Findings of study are not confirmed in men and other ethnic groups and hence more researches are needed.

Irregular shift work interrupts eating and sleeping schedule of person. Such disturb lifestyle pattern disturbs ‘body circadian rhythms’, which play an important role in sugar metabolism. This may be the possible reason for the link between shift work and obesity and subsequently type 2 diabetes.

Frank B.Hu, professor of nutrition and epidemiology at HSPH, in Boston said, “This study raises the awareness of increased obesity and diabetes risk among night shift workers and underscores the importance of improving diet and lifestyle for primary prevention of type 2 diabetes in this high risk group,”

Adoption of healthy lifestyle modifications such as daily exercises, balanced diet, good sound sleep and reduction of stress are some of the good approaches to prevent risk of type 2 diabetes among shift workers.
References:

1.http://www.plosmedicine.org/article/

2. http://www.hsph.harvard.edu/news/

I am Pune based medical doctor (M.B.B.S) and certified medical writer from InfocusRx, Hyderabad, working as a family physician and freelance medical writer for health magazines and websites.

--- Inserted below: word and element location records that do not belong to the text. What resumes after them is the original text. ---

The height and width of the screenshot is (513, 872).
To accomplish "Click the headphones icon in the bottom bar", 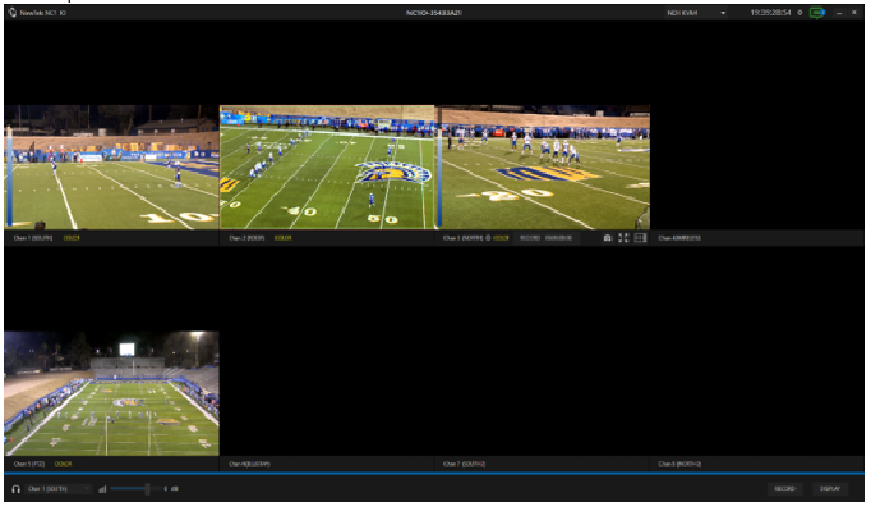I will [16, 489].
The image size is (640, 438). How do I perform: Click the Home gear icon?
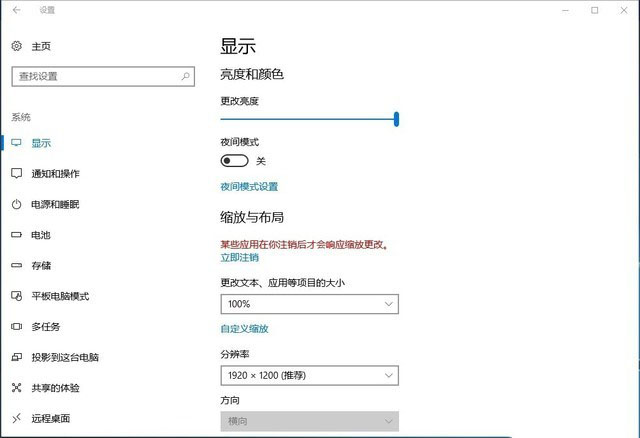click(16, 46)
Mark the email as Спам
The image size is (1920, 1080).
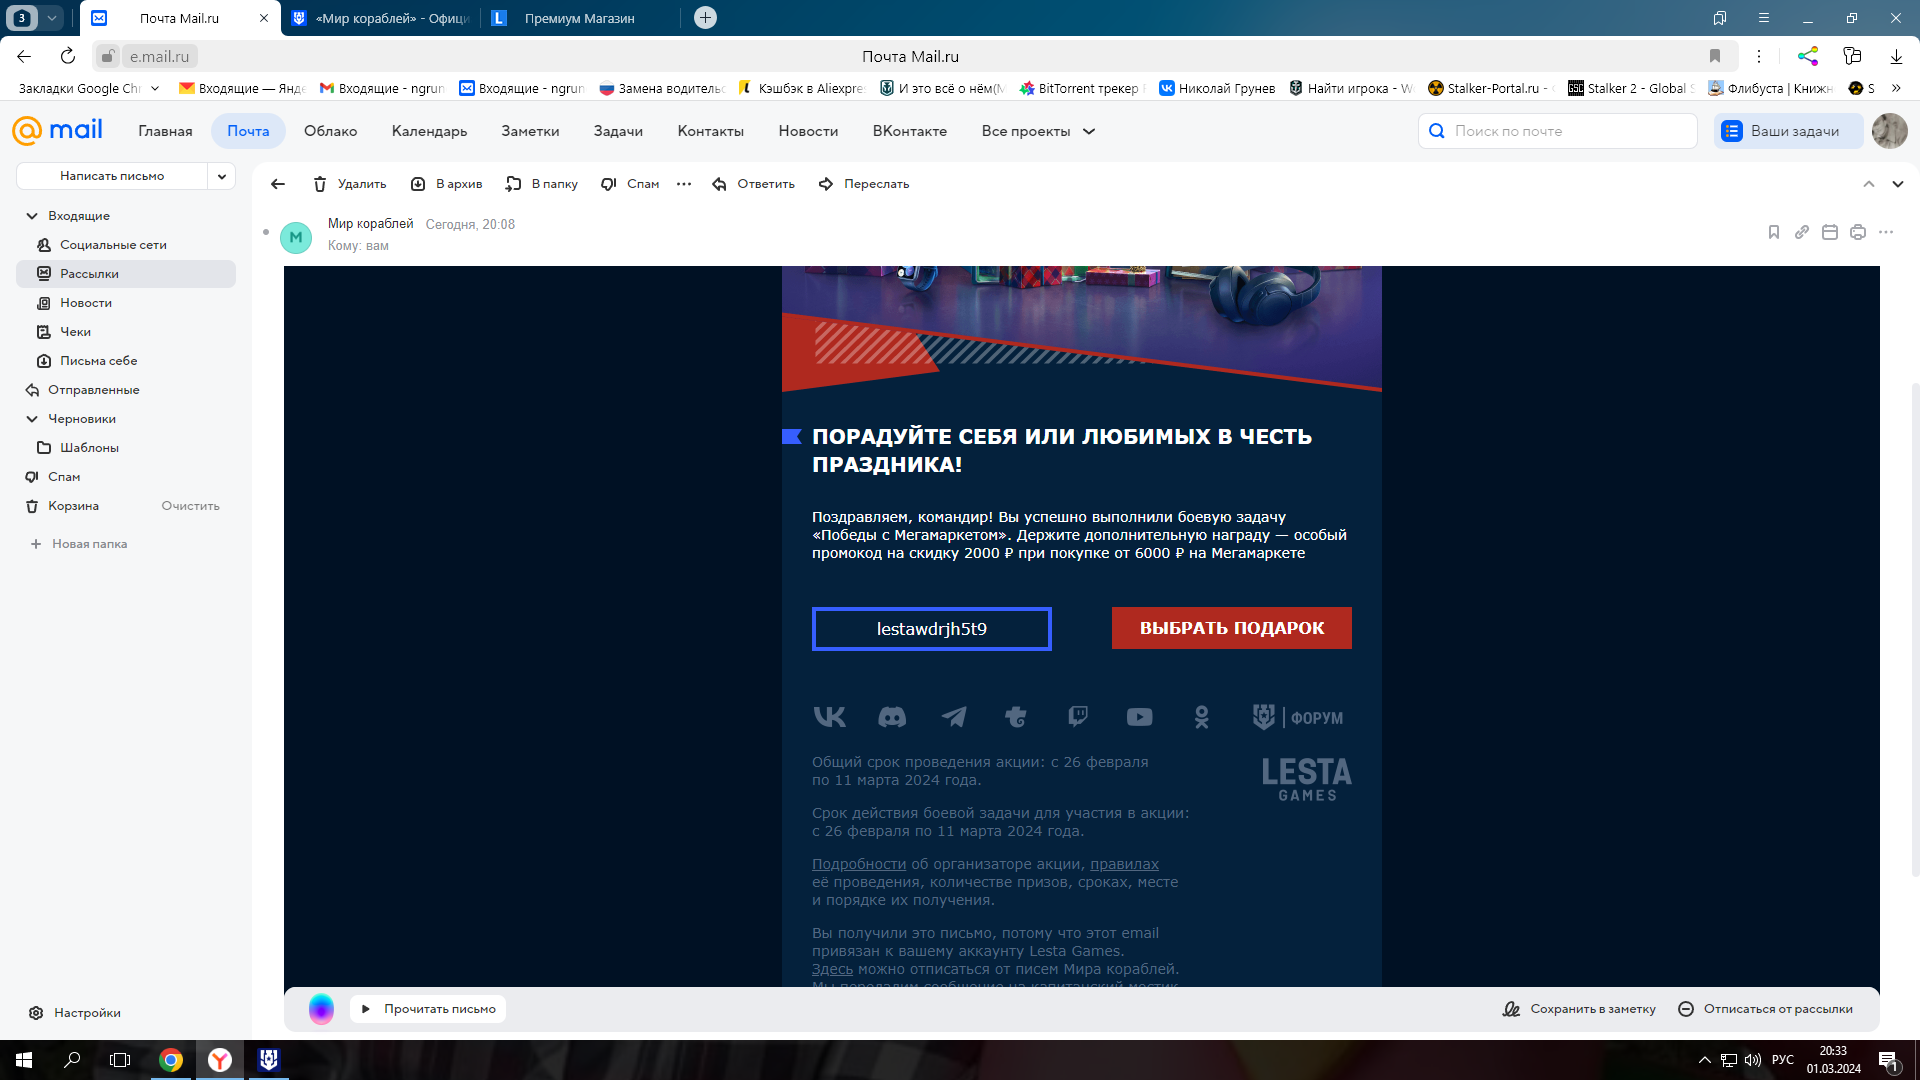[x=630, y=184]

Five years of clinical experience faced me to handle variety of patients to get best possible results, keep up-to-date knowledge about new medicinal advances and build-up medical specialist and social contacts.

3 Comments

  1. Manish Gupta

    February 26, 2013 at 4:13 am

    A woman’s risk of developing type 2 diabetes increases steadily with the years of shift work she puts in, the study found. Compared to nurses who worked days only, those who worked periodic night shifts for as little as three years were 20% more likely to develop type 2 diabetes, while those who clocked at least 20 years of shift work were nearly 60% more likely to develop the disease For more info check out healthbenefitsoff.com.

  2. ayurveda

    December 29, 2011 at 1:52 am

    Gestational diabetes occurs in approximately 3% of pregnant women, and approximately 60% of those women will develop NIDDM over the subsequent 20 years. In addition, there is a 90 % chance that a woman who has developed it with one pregnancy will develop it in a subsequent pregnancy. Women of childbearing age, therefore, deserve attention regarding prevention

  3. mandyseay

    December 25, 2011 at 10:09 am

    Sleep is so important and is something I think many people overlook.

    During sleep, the body’s production of the appetite suppressor leptin increases and the appetite stimulant, grhelin decreases. Research finds that the less people sleep (five hours or less), the more likely they are to be overweight or obese and prefer eating higher calorie foods since their food regulation has been altered.

    Other research has found that when healthy volunteers slept only 4 hours a night for 6 nights in a row, their insulin and blood sugar levels matched those seen in people who were in the developmental stages of diabetes.

    Another study found that women who slept less than 7 hours a night were more likely to develop diabetes than those who slept between 7 and 8 hours a night.